Under this subliminal influence, Katurian developed a Kafkaesque turn of mind and phrase, as shown in several of his stories which are recited or dramatized onstage. So, in literary terms, the parents’ “experiment” succeeds. But the ordeal turned Michal autistic. When the outraged writer finally discovers the ruse, he smothers Mom and Dad with their pillows in their sleep.

The two brothers live on in obscurity until they’re hauled in for a police grilling. It turns out the modus of the current crime spree all-too-closely matches some of the artful touches in Katurian’s gruesome tales. After “softening up” by the police, the two brothers are dumped together in a holding cell, where the horrified Katurian discovers that Michal has, in all idiotic innocence, taken the stories as literal prescriptions for action.

To spare Michal the ordeal of police torture, Katurian snuffs his brother with a jailhouse pillow and then summons the two cops for a plea bargain. In exchange for a pledge to preserve his manuscripts as part of his police file and publicly release them 50 years later, Katurian offers his confession.

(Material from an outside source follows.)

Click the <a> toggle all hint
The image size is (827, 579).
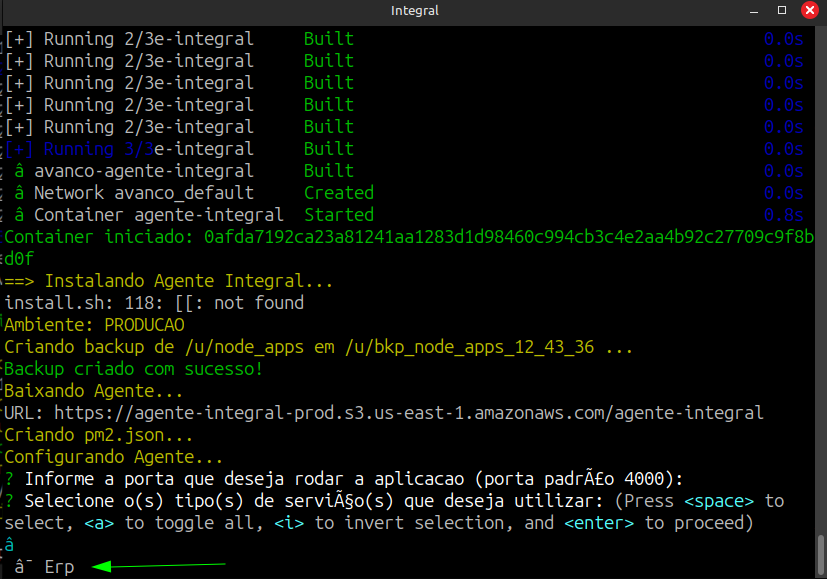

In page after lurid page of his best prose, the writer admits to six killings: his parents, his brother and three local kids.

But upon interrogation, Katurian trips up on the details of the child-slayings – unsurprisingly, since he wasn’t there for any of them. The sadistic underling (himself a product of child abuse) wants to beat the truth out of him, but later comes to sympathize with the two brothers.

The senior detective, however, is unappeased. Since Katurian has made a false confession, all bets are off, including the promise to preserve his stories. The “good cop” summarily executes the writer and orders the manuscripts burnt – a directive that his “bad cop” sidekick quietly chooses to ignore.

And, strange to tell, we wind up somehow cheered that the stories survive. Even though these are the same stories that triggered the killings. Even though the stories came about through such a gruesome “experiment” to begin with. Yet these looming shadows leave us feeling more than a
little queasy about our own sense of relief.

And that, I think, is exactly the ambivalence McDonagh aims to achieve. He’s helped in it by Les Waters’ taut direction and, above all, by masterful casting (thanks to Amy Plotzkin and Janet Foster).

Katurian is Lotchefeld’s second Berkeley Rep appearance in less than a year in the role of a tortured writer. Last summer he played Tennessee Williams’ fictitious alter-ego in the autobiographical “Glass Menagerie.” The intensity and integrity he can bring to two such different parts is testimonial to Lotchefeld’s range as an actor.

Murray’s explosive Cockney bluntness, as the police bully, provides a perfect foil for the world-weary unctuosity of Amendola’s senior detective. Maher, as the autistic brother, manages to make idiocy eloquent with his stammer
and shuffle and hyperthyroid stare.

Waters paces the play briskly enough to move you from horror to gag lines and back without missing a beat. Russel Champa’s stark lighting and Obadiah Eaves’ percussive music help underscore the pervasive sense of menace.

The net effect is a wholly absorbing evening of theater that makes you wonder about your own attitudes and responsibilities as an audience and consumer of narratives. A timely reminder, these days.